All tickets updated at the same time

Infos:

  • Used Zammad version: 6.4.1
  • Used Zammad installation type: package
  • Operating system: ubuntu 22.04
  • Browser + version: firefox 133.0.3

Expected behavior:

  • for overviews I would like to be able to sort by updated at to see the newest updates

Actual behavior:

sometimes weekly, sometimes every two weeks there is some job that is running and updates all the ticket, so the overview looks like that:

In the log it looks like everything is sleeping during that time:

Steps to reproduce the behavior:

  • I really cannot tell what has been configured to get this behaviour and I hope you have some additional ideas on where to look into this to check which job updates the tickets. I cannot find any cronjob that’s responsible for this behaviour. There is only a root crontab and no user crontab in the system.

I think you have an automation created?
Go to one of these tickets and click on the right top of „ticket“ and gehen „history“. Now you can See which task edited the ticket

Thank you, I didn’t know the possibility to check the history of a ticket. However the history shows this:

The last update should be 12.12.2024 10:39, however the overview shows updated at with another timestamp, but last contact with this timestamp:

Is there some other log where I can get the information what happens to change the updated at field?

Regards,
Andreas

Hey,

happy new Year!

Does somebody else has an idea where to check what changes all these tickets in combination? I would be really happy to figure this out.

Regards,
Andreas

This is most likely happening because of the new year in connection with configured SLAs.

Background information:
Once per day, usually at or around midnight, Zammad synchronizes its calendar. On New Year’s Day, new holidays are imported. With new holidays in the calendar, all tickets for which an SLA is configured, have to be recalculated. This is technically an update to the ticket, and is therefore shown as one on the UI.

Thank you for your answer. We see this behaviour since more than a half year now. So it’s not something in combination with the new year. However SLAs is a good hint. I’m not using my SLAs, so I turned that off. I’ll check if that helps.

Thank you.

Ah, sorry. My bad. I just saw the title, and in conjunction with the new year having just started, I assumed that it’s this known thing.

It’s still not unlikely that it’s the SLAs. One way to check this would be from the rails console with the following command:

Ticket.find(<ticket_id>).preferences

Where <ticket_id> should be replaced with the ticket-id of one of the tickets that show as updated.

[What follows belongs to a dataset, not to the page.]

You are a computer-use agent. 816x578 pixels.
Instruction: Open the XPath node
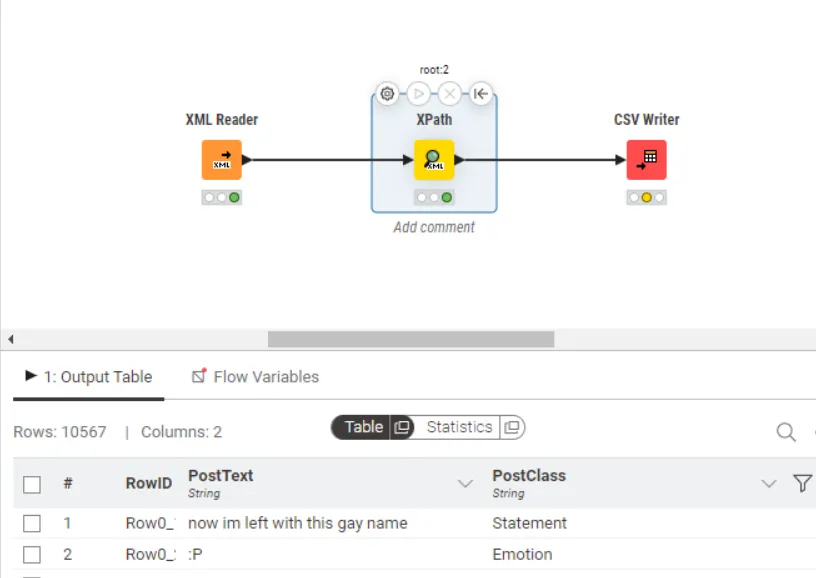point(434,160)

You can find the ticket-id by looking in the URL-bar of your browser when that ticket is openened. The number at the end (eg. the 123 in: #ticket/zoom/123) is the ticket-id.

Look for a key called "calendar_updated_at". If it corresponds with the update time that the UI is displaying for this ticket, then it’s most likely an SLA recalculation.

2 Likes

Indeed, it’s the calendar update:

15:35 UTC is my 16:35 or rounded 16:36 GMT+1, interesting. There should not be a calendar update every 1-2 weeks. I’ll wait for the next event, when that happens, or the SLA deletion turned that behaviour off.